WordPress backup and restoration is trivial from the admin dashboard with the help of plugins, All-in-One WP Migration for example. This path is not available at the moment. Infrastructure snapshot restoration is another choice, but what if you don't have one? How about directly accessing and modifying WordPress content at the file system level? If your WordPress site is fully managed by a third party, you might have limited control of the web server. However, if an option is available from your WordPress hosting provider, or you are self-hosting, you can SSH directly to the server and modify your WordPress installation via an admin dashboard.
Following the previous article: Host a free WordPress site with Google Cloud and Cloudflare, let's say your WordPress site is hosted on Google Cloud using WordPress Certified by Bitnami and Automattic on a Compute Engine, then there is an out-of-the-box and secure way to SSH to the web server via Google Cloud Compute Engine Dashboard (marked yellow in the picture below).
The secure SSH session is fully managed by Google Cloud, so you don't have to worry about any form of configuration. After a bit, the terminal of your virtual machine (Compute Engine).
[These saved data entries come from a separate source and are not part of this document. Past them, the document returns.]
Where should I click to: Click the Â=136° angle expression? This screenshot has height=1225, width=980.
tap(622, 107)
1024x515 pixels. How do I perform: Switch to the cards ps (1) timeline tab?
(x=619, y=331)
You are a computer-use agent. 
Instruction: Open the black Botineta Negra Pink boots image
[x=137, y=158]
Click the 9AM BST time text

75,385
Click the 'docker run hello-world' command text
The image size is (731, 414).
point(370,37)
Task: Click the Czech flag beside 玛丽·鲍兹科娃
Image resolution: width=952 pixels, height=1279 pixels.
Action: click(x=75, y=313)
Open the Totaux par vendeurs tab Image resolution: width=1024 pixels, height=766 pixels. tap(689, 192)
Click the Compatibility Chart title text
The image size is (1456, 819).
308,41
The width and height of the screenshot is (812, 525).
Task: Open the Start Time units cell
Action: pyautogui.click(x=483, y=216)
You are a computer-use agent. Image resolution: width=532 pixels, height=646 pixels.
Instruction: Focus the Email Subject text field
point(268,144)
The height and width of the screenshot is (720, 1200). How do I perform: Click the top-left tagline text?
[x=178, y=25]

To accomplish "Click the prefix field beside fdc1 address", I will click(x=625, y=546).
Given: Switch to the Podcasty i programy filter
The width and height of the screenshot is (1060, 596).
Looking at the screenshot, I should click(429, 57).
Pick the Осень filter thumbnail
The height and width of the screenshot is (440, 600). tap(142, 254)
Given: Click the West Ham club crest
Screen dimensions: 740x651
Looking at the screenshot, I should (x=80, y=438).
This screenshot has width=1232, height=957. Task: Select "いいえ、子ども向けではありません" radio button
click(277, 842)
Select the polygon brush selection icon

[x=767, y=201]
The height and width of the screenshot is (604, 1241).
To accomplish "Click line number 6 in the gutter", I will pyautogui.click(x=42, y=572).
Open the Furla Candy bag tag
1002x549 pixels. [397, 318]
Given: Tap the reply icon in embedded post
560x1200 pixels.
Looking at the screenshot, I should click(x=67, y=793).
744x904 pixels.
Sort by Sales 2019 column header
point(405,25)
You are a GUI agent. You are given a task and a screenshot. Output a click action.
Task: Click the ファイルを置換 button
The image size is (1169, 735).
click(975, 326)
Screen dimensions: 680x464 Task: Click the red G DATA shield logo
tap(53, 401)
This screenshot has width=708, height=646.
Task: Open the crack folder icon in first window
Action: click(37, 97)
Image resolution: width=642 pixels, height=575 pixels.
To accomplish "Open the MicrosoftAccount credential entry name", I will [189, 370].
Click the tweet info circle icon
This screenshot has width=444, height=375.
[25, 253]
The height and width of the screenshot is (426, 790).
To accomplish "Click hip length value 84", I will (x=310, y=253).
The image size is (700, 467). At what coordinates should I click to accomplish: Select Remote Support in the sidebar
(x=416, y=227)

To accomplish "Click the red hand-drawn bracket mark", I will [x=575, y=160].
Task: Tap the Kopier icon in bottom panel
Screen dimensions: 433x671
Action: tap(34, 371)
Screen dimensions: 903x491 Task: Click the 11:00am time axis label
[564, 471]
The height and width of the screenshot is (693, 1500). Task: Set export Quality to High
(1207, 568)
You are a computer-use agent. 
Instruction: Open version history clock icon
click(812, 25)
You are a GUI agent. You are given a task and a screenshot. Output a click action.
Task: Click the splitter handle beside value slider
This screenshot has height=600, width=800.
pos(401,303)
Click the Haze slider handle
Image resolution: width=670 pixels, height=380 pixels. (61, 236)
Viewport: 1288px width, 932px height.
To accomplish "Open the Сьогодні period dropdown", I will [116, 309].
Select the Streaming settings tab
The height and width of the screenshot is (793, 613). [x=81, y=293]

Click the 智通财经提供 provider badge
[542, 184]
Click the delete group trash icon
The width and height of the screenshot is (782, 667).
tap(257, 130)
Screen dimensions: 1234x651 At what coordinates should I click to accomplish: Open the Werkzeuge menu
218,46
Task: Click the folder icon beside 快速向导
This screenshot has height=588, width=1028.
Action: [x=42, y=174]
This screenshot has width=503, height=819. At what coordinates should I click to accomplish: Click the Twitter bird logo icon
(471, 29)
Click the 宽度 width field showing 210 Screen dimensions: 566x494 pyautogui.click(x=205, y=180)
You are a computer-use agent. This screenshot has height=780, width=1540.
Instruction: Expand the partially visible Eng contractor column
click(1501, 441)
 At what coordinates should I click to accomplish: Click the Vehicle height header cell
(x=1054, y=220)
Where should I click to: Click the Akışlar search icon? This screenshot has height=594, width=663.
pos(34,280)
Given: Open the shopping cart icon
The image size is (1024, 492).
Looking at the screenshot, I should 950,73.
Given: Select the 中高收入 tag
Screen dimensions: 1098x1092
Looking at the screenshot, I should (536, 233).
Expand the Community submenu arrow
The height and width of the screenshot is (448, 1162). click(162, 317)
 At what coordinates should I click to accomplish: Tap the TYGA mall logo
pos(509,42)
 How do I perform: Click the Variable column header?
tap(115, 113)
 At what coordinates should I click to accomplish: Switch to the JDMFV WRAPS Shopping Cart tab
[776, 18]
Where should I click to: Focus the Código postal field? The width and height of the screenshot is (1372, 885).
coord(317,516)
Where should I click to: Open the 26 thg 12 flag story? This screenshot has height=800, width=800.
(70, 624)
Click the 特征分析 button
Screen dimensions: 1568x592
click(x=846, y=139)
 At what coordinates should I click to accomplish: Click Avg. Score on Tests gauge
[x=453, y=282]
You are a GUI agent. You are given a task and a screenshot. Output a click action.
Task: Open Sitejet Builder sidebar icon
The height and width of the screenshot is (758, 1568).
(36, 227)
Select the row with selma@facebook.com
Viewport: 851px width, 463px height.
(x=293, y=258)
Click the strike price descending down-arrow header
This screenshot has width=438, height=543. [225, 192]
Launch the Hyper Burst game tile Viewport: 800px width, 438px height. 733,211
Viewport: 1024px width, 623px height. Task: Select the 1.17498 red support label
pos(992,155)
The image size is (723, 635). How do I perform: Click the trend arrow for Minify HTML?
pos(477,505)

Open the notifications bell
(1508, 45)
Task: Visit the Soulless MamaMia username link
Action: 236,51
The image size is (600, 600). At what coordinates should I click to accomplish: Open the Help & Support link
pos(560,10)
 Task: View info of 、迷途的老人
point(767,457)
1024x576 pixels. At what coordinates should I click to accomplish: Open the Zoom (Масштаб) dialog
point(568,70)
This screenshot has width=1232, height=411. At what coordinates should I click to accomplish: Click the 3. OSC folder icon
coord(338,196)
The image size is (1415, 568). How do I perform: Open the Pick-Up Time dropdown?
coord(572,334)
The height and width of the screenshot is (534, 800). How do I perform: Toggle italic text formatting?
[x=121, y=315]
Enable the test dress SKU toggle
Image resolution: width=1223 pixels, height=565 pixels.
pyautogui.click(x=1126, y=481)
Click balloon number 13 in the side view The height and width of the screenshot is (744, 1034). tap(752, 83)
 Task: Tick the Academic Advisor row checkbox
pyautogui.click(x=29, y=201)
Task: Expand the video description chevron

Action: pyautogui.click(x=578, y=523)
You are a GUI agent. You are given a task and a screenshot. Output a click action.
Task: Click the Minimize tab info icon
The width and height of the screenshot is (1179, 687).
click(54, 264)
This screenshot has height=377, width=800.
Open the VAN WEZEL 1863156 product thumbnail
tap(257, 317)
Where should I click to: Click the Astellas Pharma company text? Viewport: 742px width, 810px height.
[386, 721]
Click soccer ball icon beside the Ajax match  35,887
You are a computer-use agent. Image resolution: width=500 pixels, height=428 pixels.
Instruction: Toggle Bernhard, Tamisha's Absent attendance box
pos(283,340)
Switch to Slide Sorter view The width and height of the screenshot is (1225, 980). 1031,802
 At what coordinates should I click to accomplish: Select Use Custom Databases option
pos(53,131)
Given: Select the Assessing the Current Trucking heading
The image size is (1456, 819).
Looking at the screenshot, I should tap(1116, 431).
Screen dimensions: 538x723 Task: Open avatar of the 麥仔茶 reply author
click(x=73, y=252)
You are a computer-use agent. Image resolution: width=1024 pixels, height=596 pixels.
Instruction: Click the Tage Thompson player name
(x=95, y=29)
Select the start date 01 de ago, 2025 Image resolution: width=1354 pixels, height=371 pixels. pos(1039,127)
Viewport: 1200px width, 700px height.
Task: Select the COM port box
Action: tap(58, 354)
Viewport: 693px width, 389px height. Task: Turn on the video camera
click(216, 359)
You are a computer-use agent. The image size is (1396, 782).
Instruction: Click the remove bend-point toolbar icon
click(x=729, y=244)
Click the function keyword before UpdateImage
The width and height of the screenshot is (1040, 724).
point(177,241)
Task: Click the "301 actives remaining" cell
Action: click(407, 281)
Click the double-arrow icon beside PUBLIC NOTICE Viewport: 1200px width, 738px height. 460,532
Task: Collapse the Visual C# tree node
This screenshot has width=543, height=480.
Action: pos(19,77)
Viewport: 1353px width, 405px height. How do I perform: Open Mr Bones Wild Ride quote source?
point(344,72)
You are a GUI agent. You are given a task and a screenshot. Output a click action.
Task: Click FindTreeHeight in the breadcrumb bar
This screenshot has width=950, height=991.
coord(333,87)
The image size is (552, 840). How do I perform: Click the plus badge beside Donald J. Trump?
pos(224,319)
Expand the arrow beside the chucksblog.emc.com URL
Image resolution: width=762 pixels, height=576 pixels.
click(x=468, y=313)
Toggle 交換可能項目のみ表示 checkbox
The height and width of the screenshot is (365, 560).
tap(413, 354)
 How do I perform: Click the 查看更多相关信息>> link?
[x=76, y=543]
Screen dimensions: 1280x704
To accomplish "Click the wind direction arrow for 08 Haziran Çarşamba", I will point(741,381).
Your terminal may resemble or vice versa depending on the virtual machine configuration. For an out-of-the-box setup from Bitnami, it should be the same.
The goal is to find out where WordPress plugins (Wordfence and Cloudflare Turnstile) reside on your web server and disable them from there. With that said, run the following commands:
# Move to where the plugin folder locates
cd ../bitnami/stack/wordpress/wp-content
# Rename an existing, "broken" folder to disable the plugins
sudo mv plugins plugins-old
At this point, your plugins are all disabled, but no worries, they can be restored later. Don't close the SSH window, but let's put that aside for now.
Then, go back to your WordPress admin login page (wp-admin
or any other equivalents). As both Wordfence 2FA and Cloudflare Turnstile are disabled, you can log in to the WordPress admin dashboard without any problem. Once you are in the dashboard, your browser stores a login session and it survives page refresh, so do not log out of this step.
Now, return to the Compute Engine SSH window, and run the following command.
sudo mv plugins-old plugins
By renaming the plugins-old
folder back to the original one, now your WordPress site detects the existence of plugins and applies them accordingly, including the problematic login loop bug. A refresh of an admin dashboard can reflect the changes. That said, as your login session is still there, you can simply go ahead and disable Wordfence 2FA and Cloudflare Turnstile in the WordPress admin dashboard. The problem is solved, and the login loop is now gone!
Wordfence and Cloudflare Turnstile are great services to up your WordPress security game. That said, with Wordfence 2FA specifically, there seem to be problems regarding its interaction with Captcha service in general, or at least, in a specific set of conditions.
Whether you can SSH to the web server is an obstacle, as, you are using hosting on a fully managed provider. If you do have access, using SSH and directly modifying files on the web server, the issue can be resolved with relative ease. Hopefully, this tutorial help you recover the website in a matter of minutes.